ASA Congruence Theorem:
If, in two triangles, two angles and the included side of one are congruent to two angles and the included side of the other, then the triangles are congruent.

Given AB = DE, Angle A = FDE, and Angle B = FED. Consider the image Triangle A'B'C' of Triangle ABC under an isometry mapping AB onto DE. Triangle A'B'C' and DEF form a figure with two pairs of congruent angles.

Think of reflecting Triangle A'B'C' over line DE. Applying the Side-Switching Theorem to Angle C'DF, the image of Ray A'C' is Ray DF. Applying the Side-Switching Theorem to Angle C'EF, the image of Ray B'C' is Ray EF. This forces the image of C' to be on both Ray DF and Ray EF, and so the image of C' is F. Therefore the image of Triangle A'B'C' is Triangle DEF.

So if originally two angles and the included side are congruent (AB = DE, Angle A = D, Angle E) then Triangle ABC can be mapped onto Triangle DEF by an isometry. (First map AB onto DE, then reflect the image of Triangle ABC over the line DE.) Thus, by the definition of congruence, Triangle ABC is congruent to Triangle DEF. QED

Now as we said earlier, the U of Chicago text uses the Isosceles Triangle Theorem to prove SAS, when we instead want to use SAS to prove the Isosceles Triangle Theorem. But as it turns out, we can write a proof of SAS that's not much different from the ASA proof given above. In this proof, we will discuss more in detail how we perform the first isometry -- the one that maps Triangle ABC to the position A'B'C', from which we can perform the final reflection.

SAS Congruence Theorem:
If, in two triangles, two sides and the included angle of one are congruent to two sides and the included angle of the other, then the triangles are congruent.

Given AB = DE, AC = DF, and Angle A = FDE. Our first isometry will be to map A onto D. Now in many Common Core texts, we begin with the translation mapping A to D (and arguably, even Euclid himself, in the proof by "superposition" of his Proposition I.4, began by translating A to D).
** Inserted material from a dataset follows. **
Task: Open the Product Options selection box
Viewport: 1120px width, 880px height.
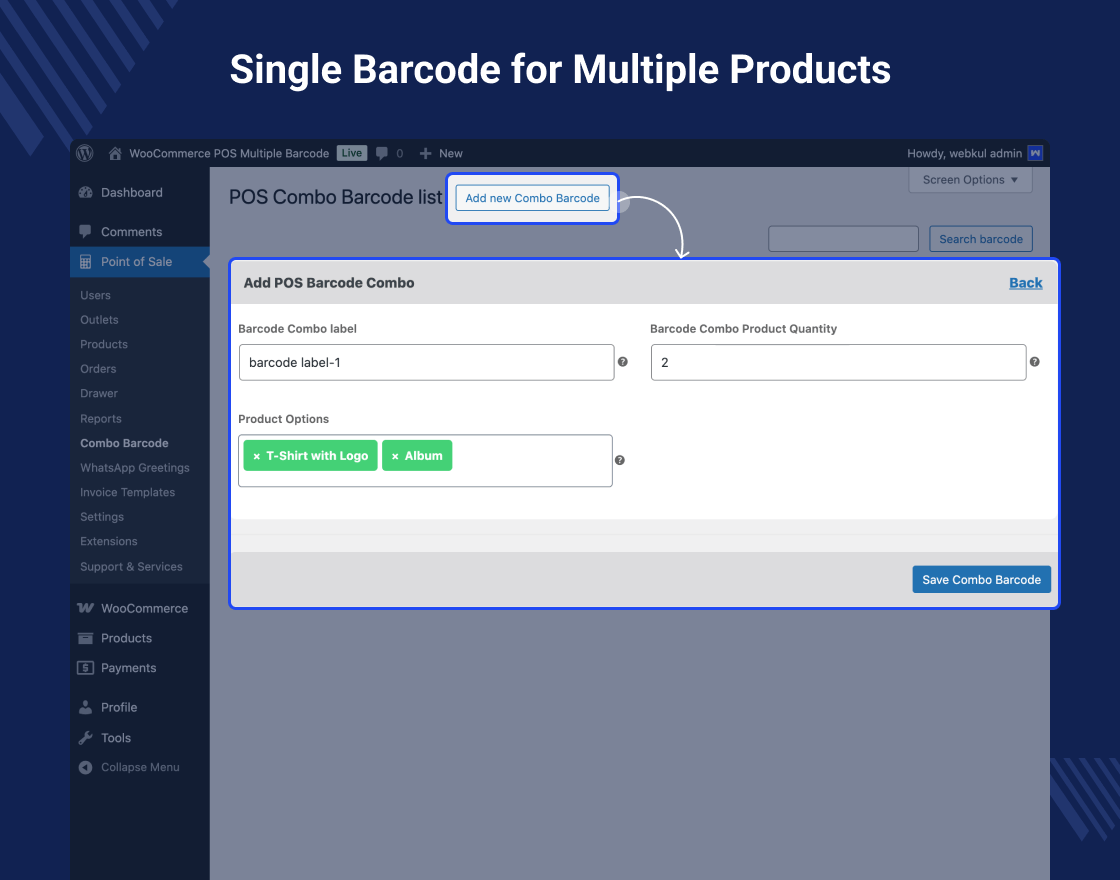Action: tap(530, 460)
Our problem is that translations aren't neutral, yet we want our proof to be valid in neutral geometry.

So instead, we simply reflect A onto D -- that is, the mirror is the perpendicular bisector of AD. This may be a bit trickier to visualize that the translation, but it works. The image A' is D, while the images B' and C' can be anywhere on the plane.

Next, we must map the whole segment A'B' onto our destination, DE. Since A' is already at D, we can perform (just as Euclid did) a rotation centered at D. How many degrees should this rotation be? The answer is that it's exactly the measure of Angle B'DE. Then this rotation maps Ray DB' to Ray DE, and therefore segment DB' to DE as they both have the same length as the original segment AB (that is, we already have a point on Ray DE that's the correct distance from D, and it has the name E). At this point, after the reflection and rotation, the image A" is still D and the image B" is now E, so all we have to do is figure out where C" is.
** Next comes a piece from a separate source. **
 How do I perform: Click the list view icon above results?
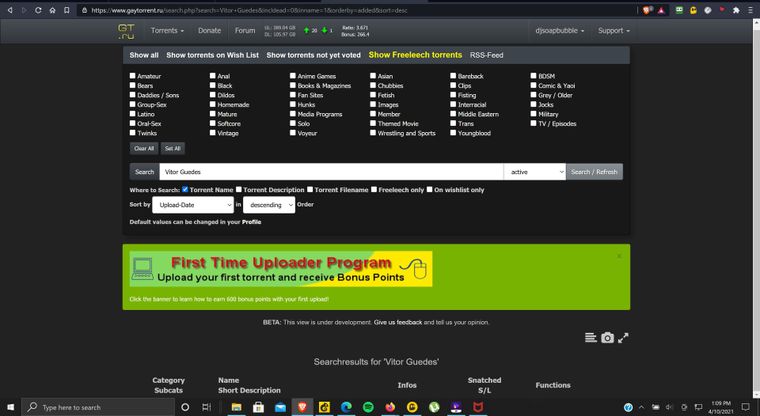click(589, 338)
Now it could be the case that C" is already F -- in which case, we'd already be done. (Euclid erroneously made the assumption that C" is always F.) This is why the U of Chicago text always draws the case where C" is not F, in hopes that one final reflection, over line DE, will map C" to F.

So far, this part of the proof isn't particular to SAS. All of the congruence theorems will begin with this same isometry -- reflect A to D, then rotate DB' to DE. (By the way, it's possible to dispense with the rotation and use only reflections in the proof. Instead of rotating, use the angle bisector of B'DE as the mirror. Then by the Side-Switching Theorem, Ray DB' maps to DE.)

Notice that I have written C" double-primed. This is because C mapped to C' under the first reflection and then C' maps to C" under the rotation (or second reflection). We would have to write a third prime for the final reflection, to show that C'" is F. (The U of Chicago text shows only a single isometry mapping AB to DE, so it uses one fewer prime symbol.) To avoid having to write multiple prime symbols, we will abuse notation and simply refer to the image of Triangle ABC under the isometry mapping AB to DE as Triangle ABC, without any prime symbols. I'm hoping that this will actually be less confusing to the students -- calling the image ABC drives home that the fact that all six parts of both triangles are already known to be congruent, and that it's only the congruence of the parts of ABC and DEF that remains to be proved.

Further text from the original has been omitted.